Research

Publications


On the Choice of Central Counterparties in the EU (with Gabrielle Demange), Journal of Financial Markets, 2023

We study competition between European Union’s Central CounterParties (CCPs) on the credit default swap (CDS) market. Using data on market shares, we show that CCPs have a monopoly for single-name CDSs and compete on indices along various dimensions. Using transactions data, we focus on the major dealers who alternatively clear their transactions on the two main CCPs. Estimating their choice of CCP reveals that fees, CCPs’ robustness and activity, dealers’ risk, and market volatility are significant. Dealers’ positions indicate that saving on collateral costs is secondary relative to the benefits of dual membership and quality. 


Shock amplification in an interconnected financial system of banks and investment funds (with Matthias Sydow et al.), forthcoming Journal of Financial Stability

This paper shows how the combined endogenous reaction of banks and investment funds to an exogenous shock can amplify or dampen losses to the financial system compared to results from single-sector stress testing models. We build a new model of contagion propagation using a very large and granular data set for the euro area. Based on the economic shock caused by the Covid-19 outbreak, we model three sources of exogenous shocks: a default shock, a market shock and a redemption shock. Our contagion mechanism operates through a dual channel of liquidity and solvency risk. The joint modelling of banks and funds provides new insights for the assessment of financial stability risks. Our analysis reveals that adding the fund sector to our model for banks leads to additional losses through fire sales and a further depletion of banks’ capital ratios by around one percentage point.


Working papers


Habitat Sweet Habitat: the Heterogeneous Effects of Eurosystem Asset Purchase Programs (with Moaz Elsayed, Dorian Henricot, and Julien Idier), 2023

The impact of central bank asset purchase programs depends on the investment habitat of investors owning the assets purchased. Using granular data on the Eurosystem central bank purchases over 2014-2020, and on detailed securities holdings by financial institutions, we show that banks were the largest euro area counterparts to purchases of sovereign securities and bank covered bonds, while investment funds accommodated the bulk of corporate securities purchased. We also show that investors’ rebalancing patterns depend on their habitat. Purchasing securities from banks will spur bank lending, while investment funds may increase their demand for riskier securities if they have the required mandate.

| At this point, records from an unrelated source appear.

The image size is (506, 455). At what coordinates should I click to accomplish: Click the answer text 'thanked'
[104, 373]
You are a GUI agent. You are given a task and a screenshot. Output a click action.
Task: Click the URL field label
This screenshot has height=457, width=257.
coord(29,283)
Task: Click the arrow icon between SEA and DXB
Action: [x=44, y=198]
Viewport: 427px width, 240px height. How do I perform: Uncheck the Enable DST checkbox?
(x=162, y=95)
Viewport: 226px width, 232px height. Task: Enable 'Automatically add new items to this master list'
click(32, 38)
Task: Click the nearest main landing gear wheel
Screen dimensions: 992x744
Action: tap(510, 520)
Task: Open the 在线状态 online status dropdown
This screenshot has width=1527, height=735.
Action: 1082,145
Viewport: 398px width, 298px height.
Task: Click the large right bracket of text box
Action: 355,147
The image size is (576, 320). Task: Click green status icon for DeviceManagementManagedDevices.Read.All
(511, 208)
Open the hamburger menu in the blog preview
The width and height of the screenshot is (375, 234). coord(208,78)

Clustering the State of the French Economy, a Qualified View on Financial Crises (with Anthony Galtier, Guillaume Lecué, and Baptiste Poterszmann), 2023

Financial crises carry significant economic and social costs. While the existing literature focuses on predicting them, typically in a binary framework, we propose a more qualified assessment of the French economy, relying on an unsupervised clustering algorithm. We namely manage to discriminate the 2008 subprime crisis from the sovereign crisis, date post-crisis episodes, and discriminate between slow-growth and overheating periods of the economy. Diving into each cluster enables us to understand the determinants of financial distress as well as to identify broader patterns that characterize the French economy.


CDS Trading Strategies and Credit Risk Reallocation (with Dorian Henricot), Banque de France working papers, 2022, submitted

We study how Credit Default Swaps (CDS) reallocate credit risk between investors. Using data on granular holdings of debt and CDS referencing non-financial corporations, we propose a methodology to disentangle CDS positions between three strategies: hedging, speculation, and arbitrage. In our dataset, arbitrage remains anecdotal and the bulk of net positions are speculative, which implies that CDS increase total exposures at default. Hedgers purchase CDS to shed off their most concentrated exposures, while speculators sell them as a complement to debt to gain synthetic leverage. CDS also facilitate risk-taking by speculators and allow hedgers to cover their riskiest exposures.


Secured and Unsecured Interbank Markets: Monetary Policy, Substitution and the Cost of Collateral (with Dilyara Salakhova), Banque de France working papers, 2019

We study the substitution between secured and unsecured interbank markets. Banks are competitive andsubject to reserve requirements in a corridor rate system with deposit and lending facilities. Banks face counterparty risk in the unsecured market and incur an opportunity cost to pledge collateral. The model provides insights on interest rates, trading volumes and substitution between the two markets. Using transaction data on the Euro money market, we provide new empirical findings that the model accounts for: (i) borrowing banks are active on both markets even when their collateral constraint is not binding, (ii) secured interest rates may fall below the deposit facility rate. We derive and empirically test predictions on how "conventional" and "unconventional" monetary policies impact interbank markets, depending on whether marketable collateral is purchased or not.